PROBLEM REQUIREMENTS ::
Wherever the word "will" turns up in a line of the entries, copy that line.
[Opening INPUT DATA section]
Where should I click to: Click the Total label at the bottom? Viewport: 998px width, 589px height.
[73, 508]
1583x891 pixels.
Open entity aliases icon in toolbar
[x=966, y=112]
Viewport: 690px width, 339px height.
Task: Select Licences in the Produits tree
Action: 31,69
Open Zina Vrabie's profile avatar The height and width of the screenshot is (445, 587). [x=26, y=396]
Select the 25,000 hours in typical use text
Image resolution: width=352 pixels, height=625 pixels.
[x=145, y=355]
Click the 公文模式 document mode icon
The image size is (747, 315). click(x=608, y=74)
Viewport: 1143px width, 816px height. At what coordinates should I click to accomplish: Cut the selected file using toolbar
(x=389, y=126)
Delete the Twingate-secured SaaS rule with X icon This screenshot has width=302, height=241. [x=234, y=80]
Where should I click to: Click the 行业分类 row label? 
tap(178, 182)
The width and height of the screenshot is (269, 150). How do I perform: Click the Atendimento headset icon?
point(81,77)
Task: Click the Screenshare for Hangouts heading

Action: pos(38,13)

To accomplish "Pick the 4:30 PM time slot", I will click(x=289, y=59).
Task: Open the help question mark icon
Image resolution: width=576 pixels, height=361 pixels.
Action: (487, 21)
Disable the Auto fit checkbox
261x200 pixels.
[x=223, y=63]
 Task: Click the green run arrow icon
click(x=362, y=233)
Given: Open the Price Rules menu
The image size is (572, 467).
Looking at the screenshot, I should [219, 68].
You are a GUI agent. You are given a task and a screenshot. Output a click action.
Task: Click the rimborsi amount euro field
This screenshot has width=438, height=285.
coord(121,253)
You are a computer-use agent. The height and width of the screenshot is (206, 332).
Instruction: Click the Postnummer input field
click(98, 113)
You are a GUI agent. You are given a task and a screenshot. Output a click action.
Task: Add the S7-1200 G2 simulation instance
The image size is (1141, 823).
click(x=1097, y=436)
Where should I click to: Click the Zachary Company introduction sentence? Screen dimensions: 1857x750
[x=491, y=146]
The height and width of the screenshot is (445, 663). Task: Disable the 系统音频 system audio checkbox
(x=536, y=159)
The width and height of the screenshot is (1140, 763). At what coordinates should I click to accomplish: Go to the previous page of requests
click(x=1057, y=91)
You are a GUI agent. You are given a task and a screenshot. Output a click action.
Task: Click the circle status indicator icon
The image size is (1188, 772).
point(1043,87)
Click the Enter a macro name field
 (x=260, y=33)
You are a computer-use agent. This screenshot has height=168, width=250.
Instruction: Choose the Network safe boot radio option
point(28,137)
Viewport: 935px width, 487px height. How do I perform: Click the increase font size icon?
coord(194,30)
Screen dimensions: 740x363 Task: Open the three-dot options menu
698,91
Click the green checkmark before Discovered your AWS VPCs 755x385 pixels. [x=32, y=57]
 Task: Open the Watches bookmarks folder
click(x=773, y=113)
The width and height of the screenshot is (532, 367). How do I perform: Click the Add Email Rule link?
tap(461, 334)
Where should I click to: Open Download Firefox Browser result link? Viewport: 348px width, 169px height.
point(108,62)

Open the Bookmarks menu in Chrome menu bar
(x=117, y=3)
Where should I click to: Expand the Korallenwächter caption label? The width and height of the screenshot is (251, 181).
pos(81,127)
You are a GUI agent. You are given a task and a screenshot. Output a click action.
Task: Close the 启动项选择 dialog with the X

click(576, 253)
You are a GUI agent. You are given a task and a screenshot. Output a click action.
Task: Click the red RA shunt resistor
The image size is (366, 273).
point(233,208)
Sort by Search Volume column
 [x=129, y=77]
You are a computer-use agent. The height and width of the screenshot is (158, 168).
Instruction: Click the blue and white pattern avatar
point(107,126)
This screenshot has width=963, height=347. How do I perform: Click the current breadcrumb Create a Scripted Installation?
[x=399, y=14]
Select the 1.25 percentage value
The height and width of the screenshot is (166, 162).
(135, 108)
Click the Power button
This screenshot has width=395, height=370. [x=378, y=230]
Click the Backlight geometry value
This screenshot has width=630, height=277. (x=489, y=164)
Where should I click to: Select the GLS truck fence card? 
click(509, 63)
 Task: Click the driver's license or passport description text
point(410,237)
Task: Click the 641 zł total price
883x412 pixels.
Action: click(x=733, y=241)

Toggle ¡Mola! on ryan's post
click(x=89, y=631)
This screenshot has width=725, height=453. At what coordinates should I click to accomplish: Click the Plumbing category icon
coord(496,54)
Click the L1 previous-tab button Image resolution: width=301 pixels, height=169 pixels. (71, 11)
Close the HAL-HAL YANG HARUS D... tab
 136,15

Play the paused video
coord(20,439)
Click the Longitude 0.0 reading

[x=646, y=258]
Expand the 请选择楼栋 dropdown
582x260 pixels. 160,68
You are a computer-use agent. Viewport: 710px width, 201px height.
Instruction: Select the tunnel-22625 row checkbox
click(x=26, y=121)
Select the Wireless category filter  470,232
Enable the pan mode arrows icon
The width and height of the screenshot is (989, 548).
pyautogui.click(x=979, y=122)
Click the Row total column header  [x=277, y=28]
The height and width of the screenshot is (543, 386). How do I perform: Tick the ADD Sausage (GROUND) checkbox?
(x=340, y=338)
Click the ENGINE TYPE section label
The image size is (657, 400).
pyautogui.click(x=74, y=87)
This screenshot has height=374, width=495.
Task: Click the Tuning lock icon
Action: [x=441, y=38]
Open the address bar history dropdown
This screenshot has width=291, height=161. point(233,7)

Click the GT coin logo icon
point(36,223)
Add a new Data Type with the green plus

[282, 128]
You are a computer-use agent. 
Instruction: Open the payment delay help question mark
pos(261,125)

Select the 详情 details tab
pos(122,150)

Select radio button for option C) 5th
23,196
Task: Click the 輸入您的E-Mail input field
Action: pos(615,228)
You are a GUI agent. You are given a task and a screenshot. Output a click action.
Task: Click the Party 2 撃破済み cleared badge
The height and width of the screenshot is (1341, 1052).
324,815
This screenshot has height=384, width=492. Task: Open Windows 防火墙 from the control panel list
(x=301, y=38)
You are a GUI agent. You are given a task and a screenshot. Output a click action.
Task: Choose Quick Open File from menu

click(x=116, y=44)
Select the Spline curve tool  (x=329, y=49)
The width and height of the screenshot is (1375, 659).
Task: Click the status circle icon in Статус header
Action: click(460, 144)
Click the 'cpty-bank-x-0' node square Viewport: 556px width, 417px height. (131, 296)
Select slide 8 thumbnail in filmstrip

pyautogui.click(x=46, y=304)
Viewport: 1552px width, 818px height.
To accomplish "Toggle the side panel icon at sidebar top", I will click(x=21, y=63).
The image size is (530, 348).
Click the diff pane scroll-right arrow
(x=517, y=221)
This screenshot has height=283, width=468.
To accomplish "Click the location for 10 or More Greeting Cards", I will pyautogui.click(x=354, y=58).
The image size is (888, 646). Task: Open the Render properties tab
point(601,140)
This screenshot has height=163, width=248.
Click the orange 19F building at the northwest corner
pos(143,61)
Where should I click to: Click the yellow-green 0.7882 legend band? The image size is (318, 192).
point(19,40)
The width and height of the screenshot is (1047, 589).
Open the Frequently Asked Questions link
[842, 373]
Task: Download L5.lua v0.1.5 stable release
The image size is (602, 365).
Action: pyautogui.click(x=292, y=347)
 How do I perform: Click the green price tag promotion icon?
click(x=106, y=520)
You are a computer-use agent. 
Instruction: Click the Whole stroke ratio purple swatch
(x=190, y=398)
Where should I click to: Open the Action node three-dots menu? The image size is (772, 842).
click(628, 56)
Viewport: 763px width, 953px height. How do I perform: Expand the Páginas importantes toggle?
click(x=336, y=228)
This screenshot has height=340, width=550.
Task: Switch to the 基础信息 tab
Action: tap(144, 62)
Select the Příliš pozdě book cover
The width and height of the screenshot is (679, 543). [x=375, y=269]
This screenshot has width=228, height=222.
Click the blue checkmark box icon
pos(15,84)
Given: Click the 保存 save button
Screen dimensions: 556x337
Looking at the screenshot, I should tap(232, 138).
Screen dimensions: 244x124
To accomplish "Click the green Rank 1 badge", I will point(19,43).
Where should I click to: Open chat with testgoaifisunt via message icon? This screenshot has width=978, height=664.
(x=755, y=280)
[Closing INPUT DATA section]
RESPONSE FOR THIS EXERCISE ::
To accomplish "Pick the 4:30 PM time slot", I will click(x=289, y=59).
To accomplish "Toggle the side panel icon at sidebar top", I will click(x=21, y=63).
To accomplish "Click the location for 10 or More Greeting Cards", I will pyautogui.click(x=354, y=58).
To accomplish "Click the green Rank 1 badge", I will point(19,43).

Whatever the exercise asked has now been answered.